* [TASK ITEM] Only these lines, please: the first one of the records through the one containing "Screen dimensions: 1389x868", retyped exactly, both ends included and pictures omitted.

────────────────────

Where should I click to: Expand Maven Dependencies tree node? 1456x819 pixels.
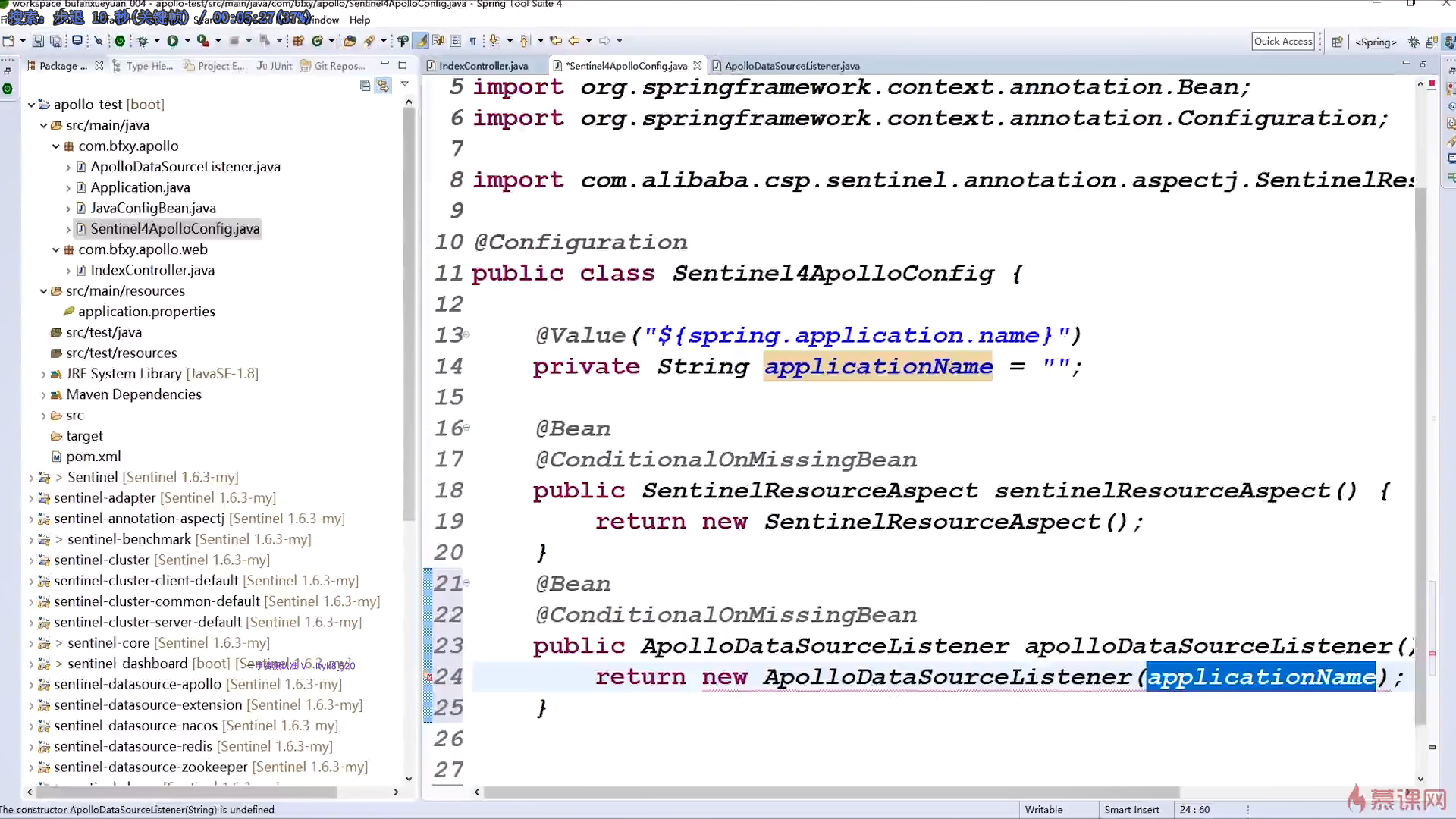(43, 395)
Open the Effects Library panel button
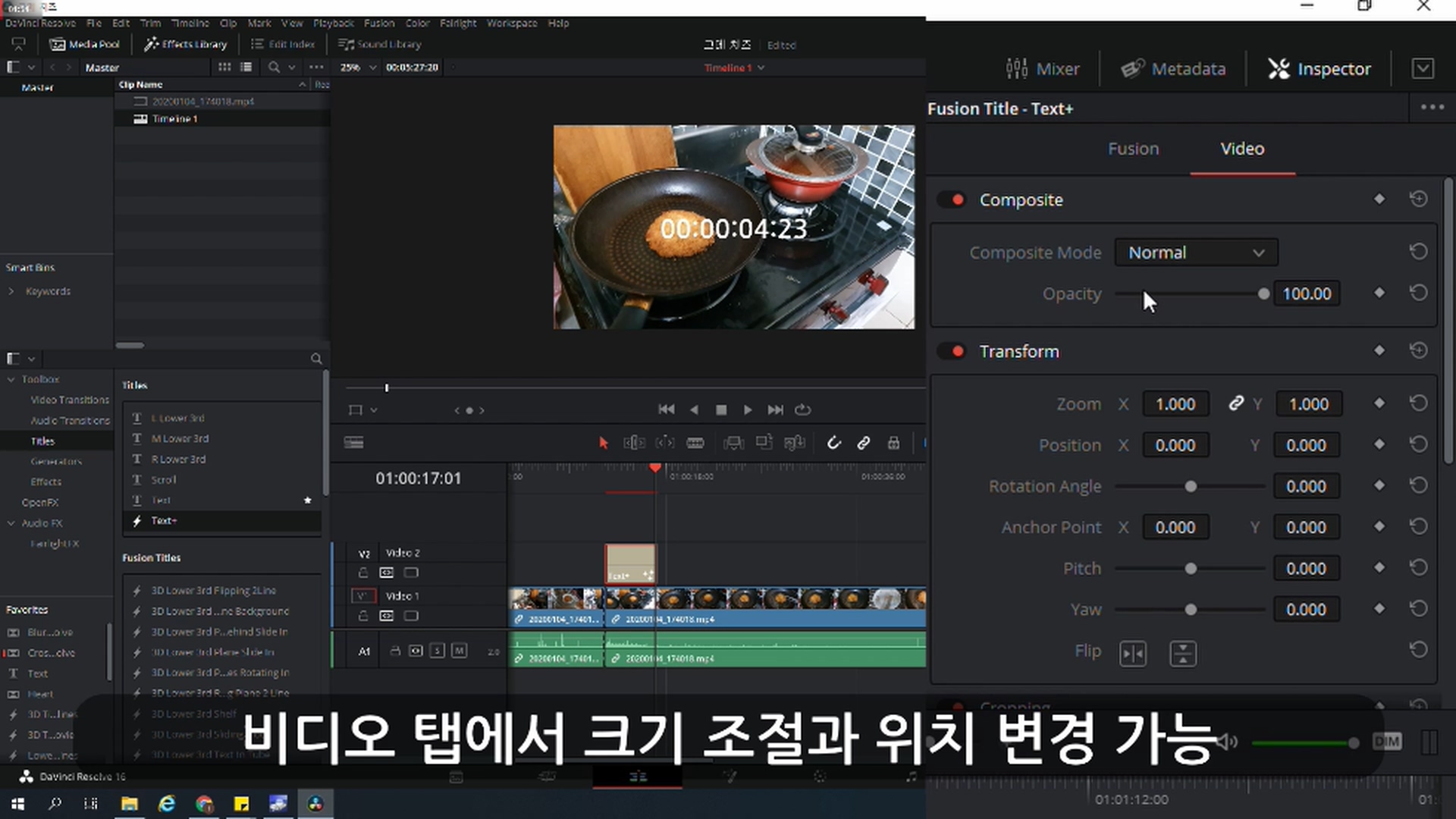Screen dimensions: 1456x819 coord(186,44)
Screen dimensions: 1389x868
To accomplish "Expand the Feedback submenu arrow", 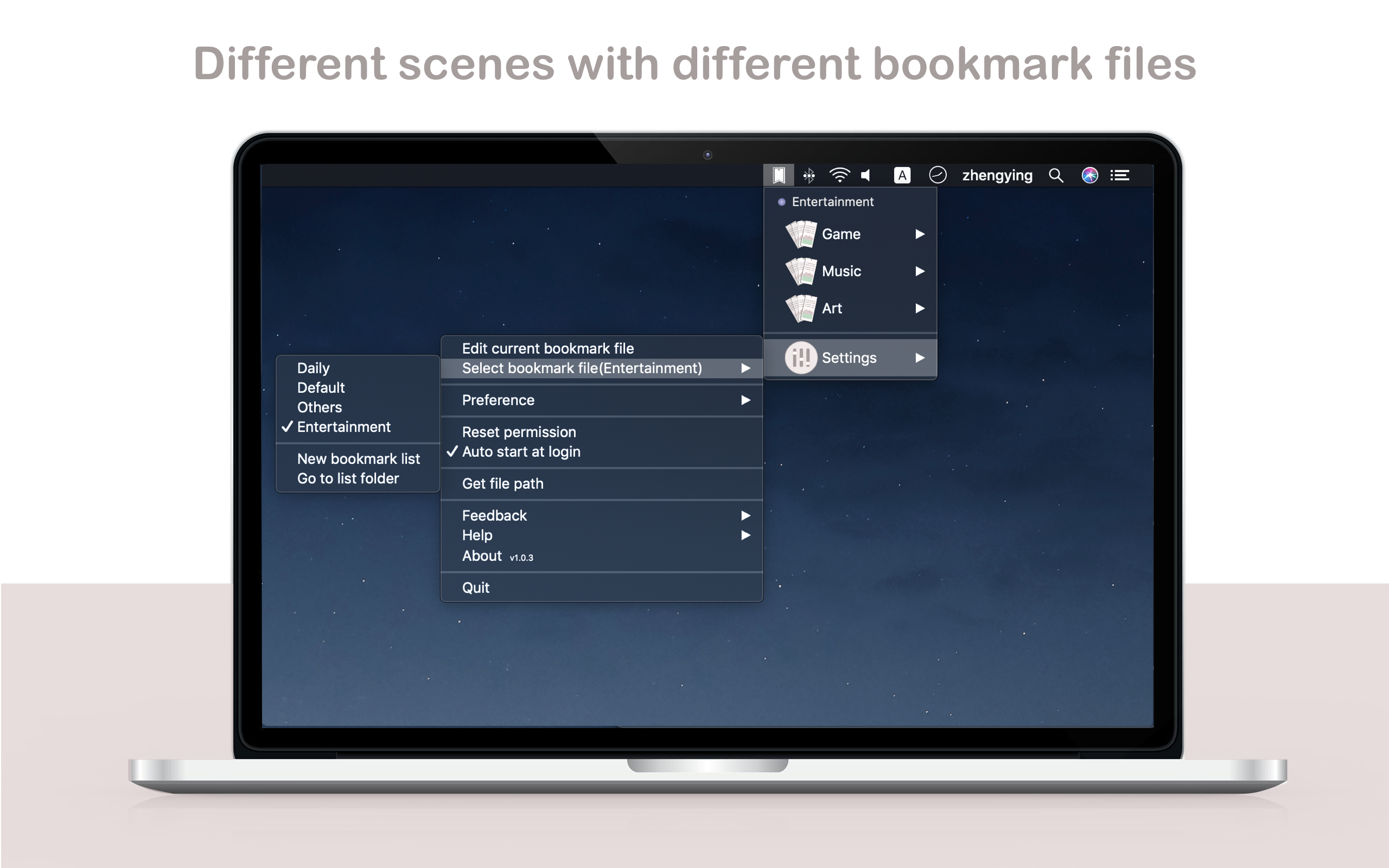I will pos(745,515).
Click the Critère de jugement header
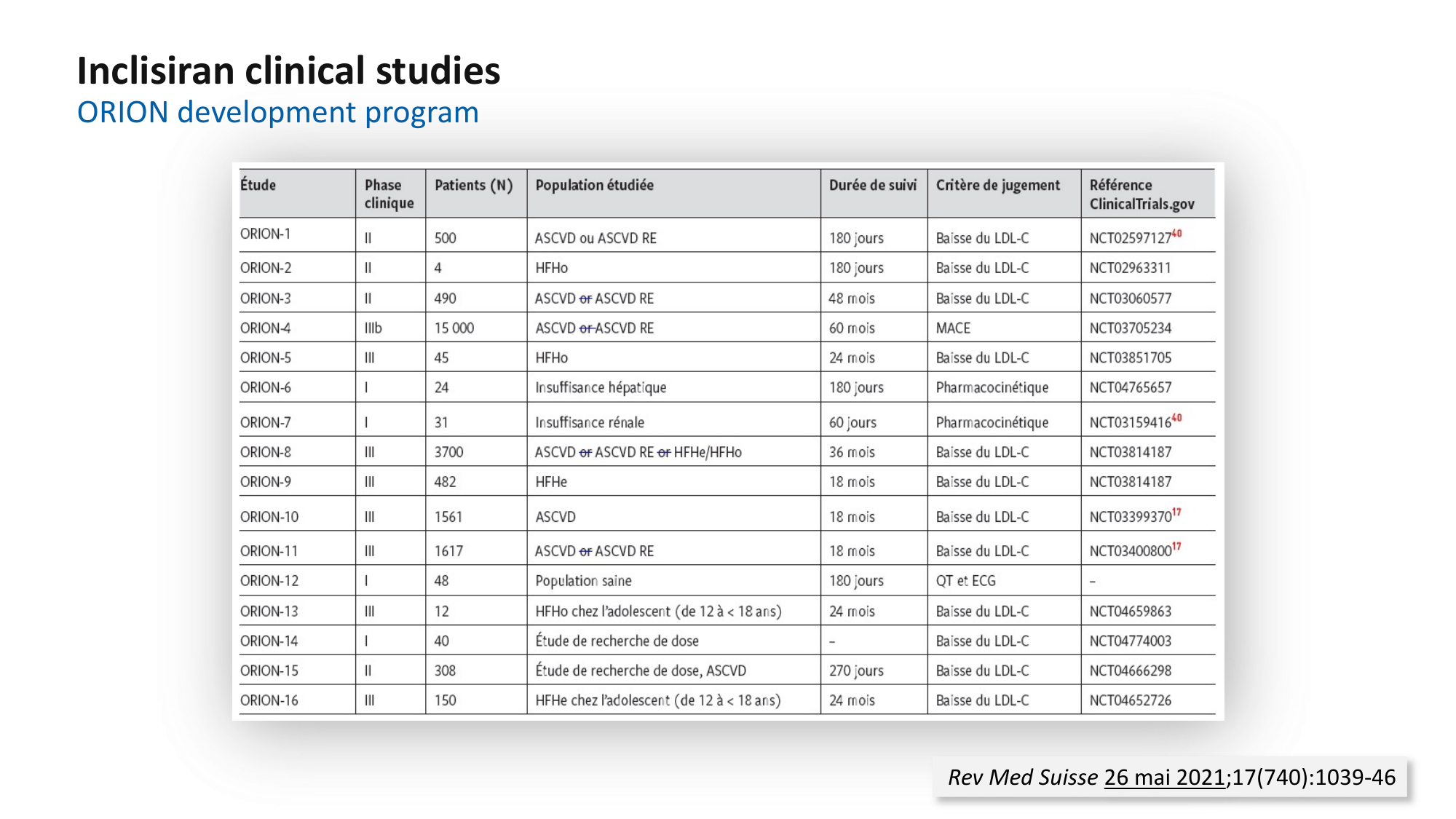 [997, 185]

────────────────────

* [PROBLEM SOLUTION]
Where should I click to: Expand Maven Dependencies tree node? 1456x819 pixels.
(43, 395)
Open the Effects Library panel button
Screen dimensions: 1456x819 coord(186,44)
Screen dimensions: 1389x868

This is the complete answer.